Ma questa storia è diversa: è la storia di un innocente, seppur solo in parte, condannato a vivere nel corpo di un essere mostruoso, sempre in bilico tra razionalità e perversione, incapace di provare emozioni ma al tempo stesso desideroso di emozionarsi, di provare gioia, dolore,persino paura.

La paura di se stesso: poiché il mondo in cui vive, quel labirinto intricato così surreale eppure,allo stesso tempo, così vicino a come è la realtà di oggi, è fatto di specchi. Specchi che riflettono il Minotauro, con le sue emozioni appunto, anche se lui non capisce cosa siano le emozioni, e come lui non lo sanno nemmeno quegli esseri infiniti che si ritrova di fronte ogni istante della sua vita, diversi eppure uguali.

I punti di vista, così come la realtà, si capovolgono: perché il lettore, immedesimandosi nel mostruoso essere dalla testa bovina e il corpo umano, riesce a capire la realtà percepita con gli occhi del “nemico” e a stare dalla sua parte, e come lui a odiare gli umani e i loro pregiudizi nei confronti del Minotauro, che nonostante tutto vuole solo trovare qualcuno da amare, non sentirsi più solo, trovare un amico.
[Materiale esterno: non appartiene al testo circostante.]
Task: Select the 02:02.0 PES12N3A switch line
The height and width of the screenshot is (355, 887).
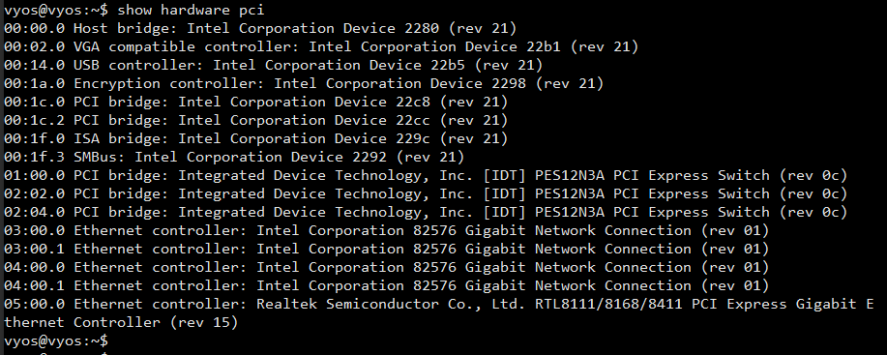Action: [426, 193]
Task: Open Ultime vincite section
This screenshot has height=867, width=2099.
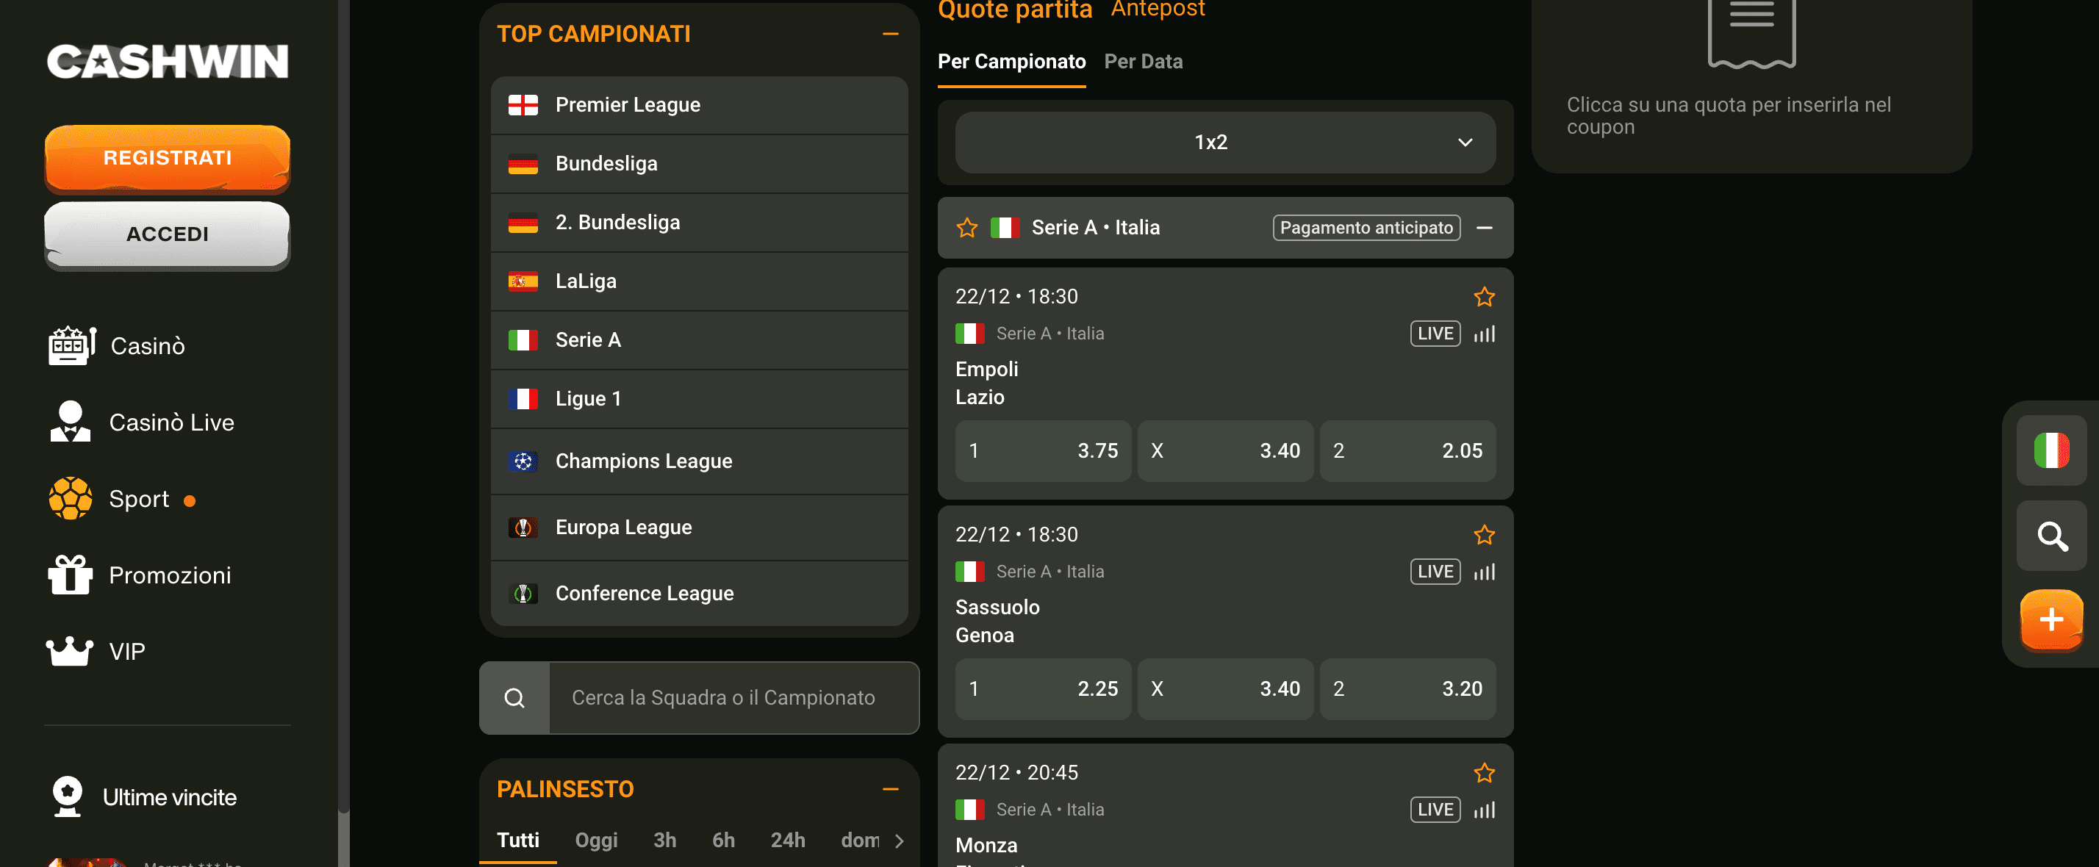Action: 169,797
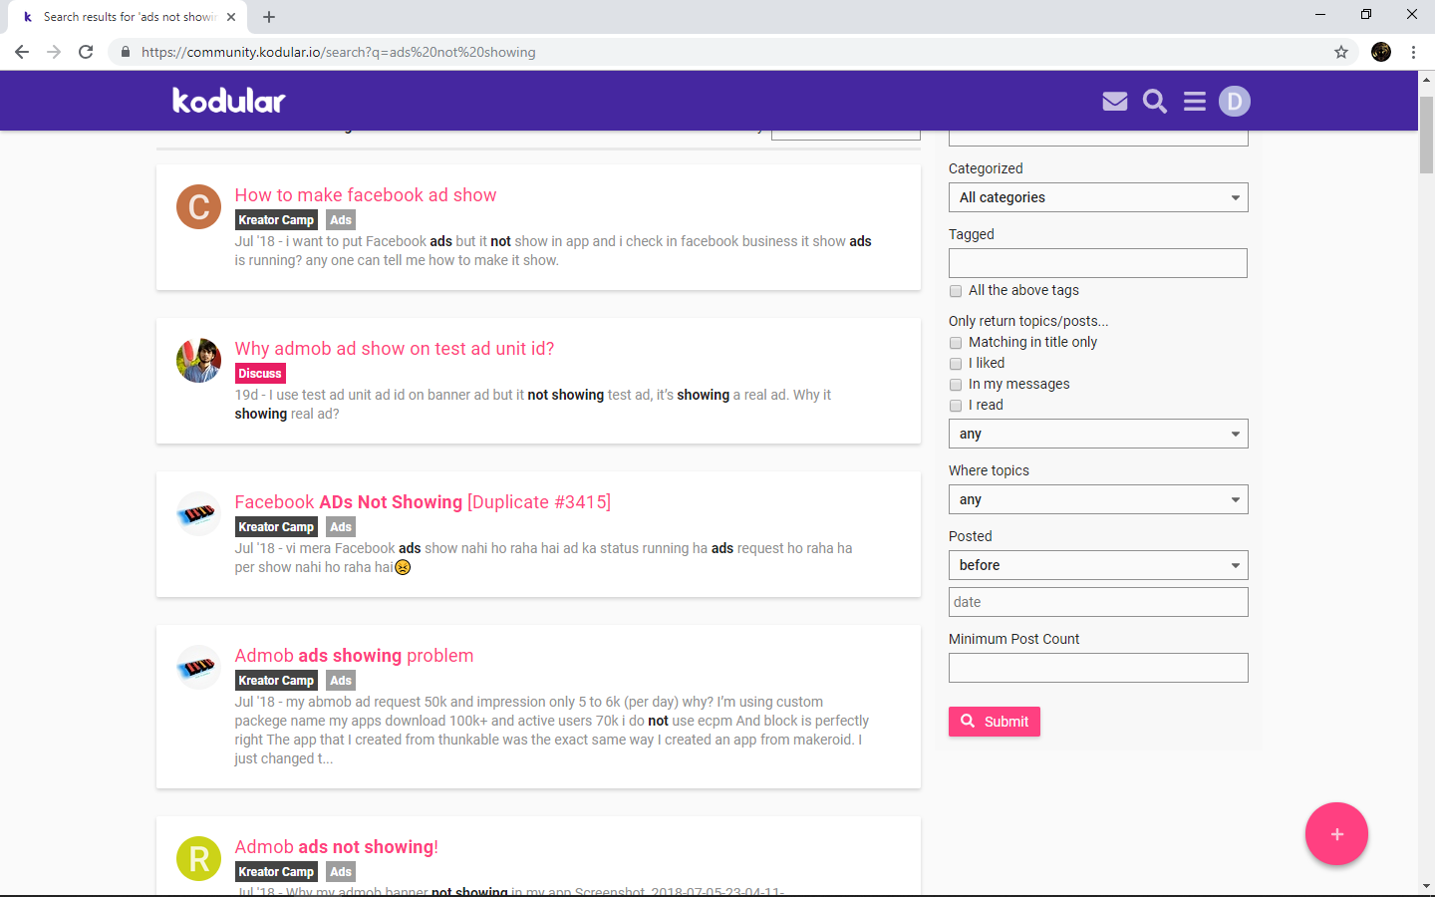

Ma egli non è in grado di amare, poiché non sa che cosa voglia dire, e non sa nemmeno cos’è un amico: egli riesce solo a distruggere tutto ciò che gli si avvicina troppo, vivente o non vivente, in un abbraccio mortale che lo porta a provare un’inebriante sensazione di felicità.

In questo libro Durrenmatt ha voluto mettere a nudo se stesso, il suo mondo, la sua concezione di esistenza, la sua diversità: perché egli è un “diverso”, proprio come questo libro, e in quanto tale non cerca pretesti per ciò che scrive, non tenta la strada dell’originalità proprio perché tutto è già stato scritto e ogni pensiero è già stato pensato.

Egli scrive perché vuole scrivere, perché è l’unica decisione che riesce a prendere ogni volta che ne sente il bisogno, l’unica cosa di cui è sicuro in questo mondo che, come il Labirinto costruito dal mitico Dedalo,è una realtà camaleontica, confonde gli animi, si snoda lungo percorsi tortuosi e, soprattutto,è una doppia prigione: nessuno può entrare, nessuno può uscire. A meno che non si incontri la persona giusta …la ragazza giusta … con un gomitolo in mano.